What you need to do
Would you return the data exactly as given, except for its pictures?

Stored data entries
------------------------------
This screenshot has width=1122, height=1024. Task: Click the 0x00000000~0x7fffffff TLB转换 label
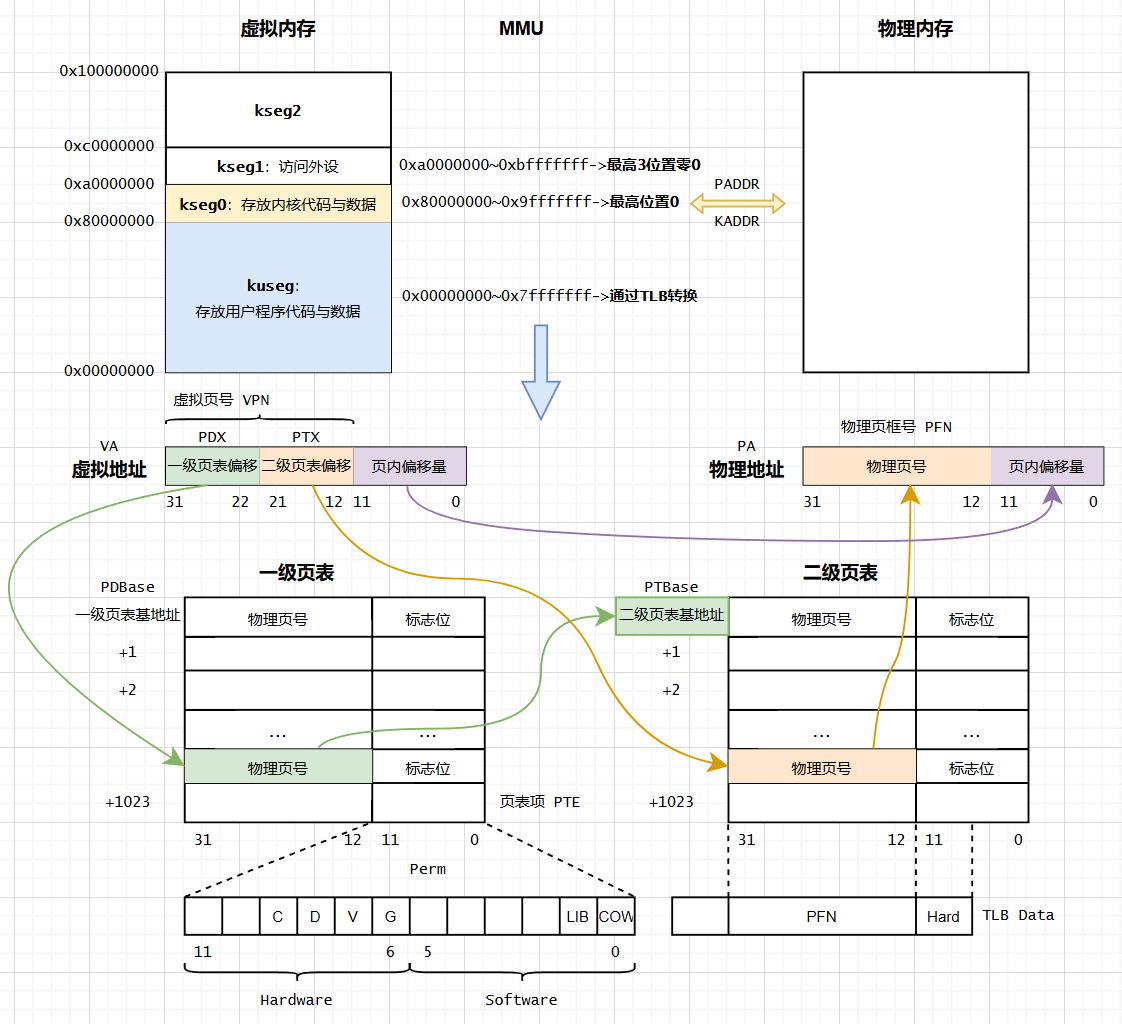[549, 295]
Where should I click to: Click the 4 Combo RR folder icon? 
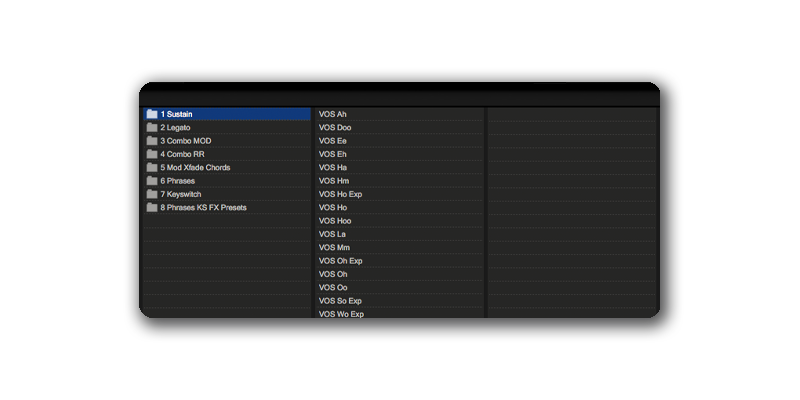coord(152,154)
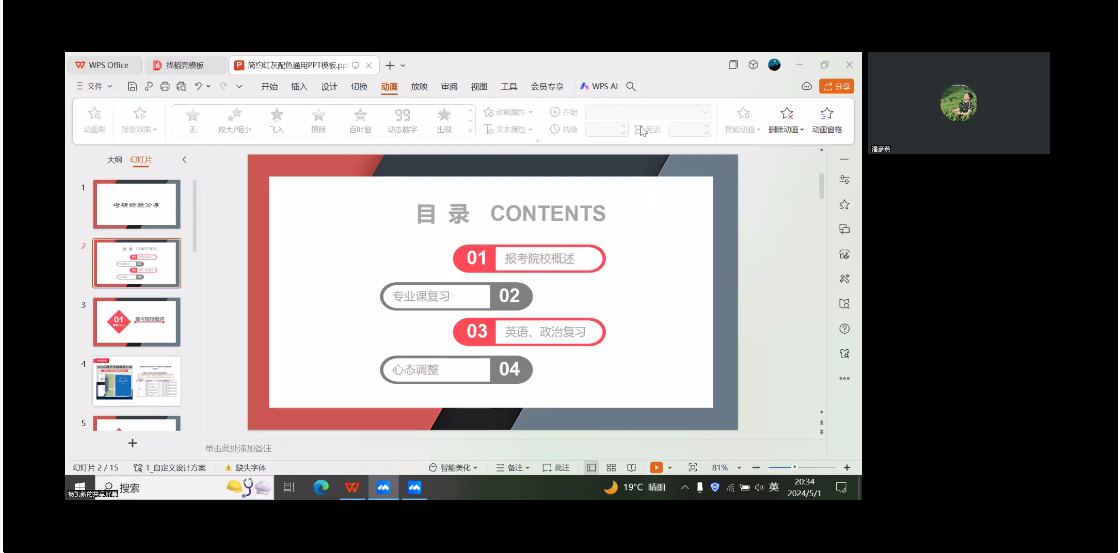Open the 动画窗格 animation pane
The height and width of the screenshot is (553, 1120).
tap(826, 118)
------------------------------
Solution to this exercise
This screenshot has width=1122, height=1024. Task: Click the 0x00000000~0x7fffffff TLB转换 label
[549, 295]
Where should I click to: Click the 4 Combo RR folder icon? 
coord(152,154)
Open the 动画窗格 animation pane
The height and width of the screenshot is (553, 1120).
tap(826, 118)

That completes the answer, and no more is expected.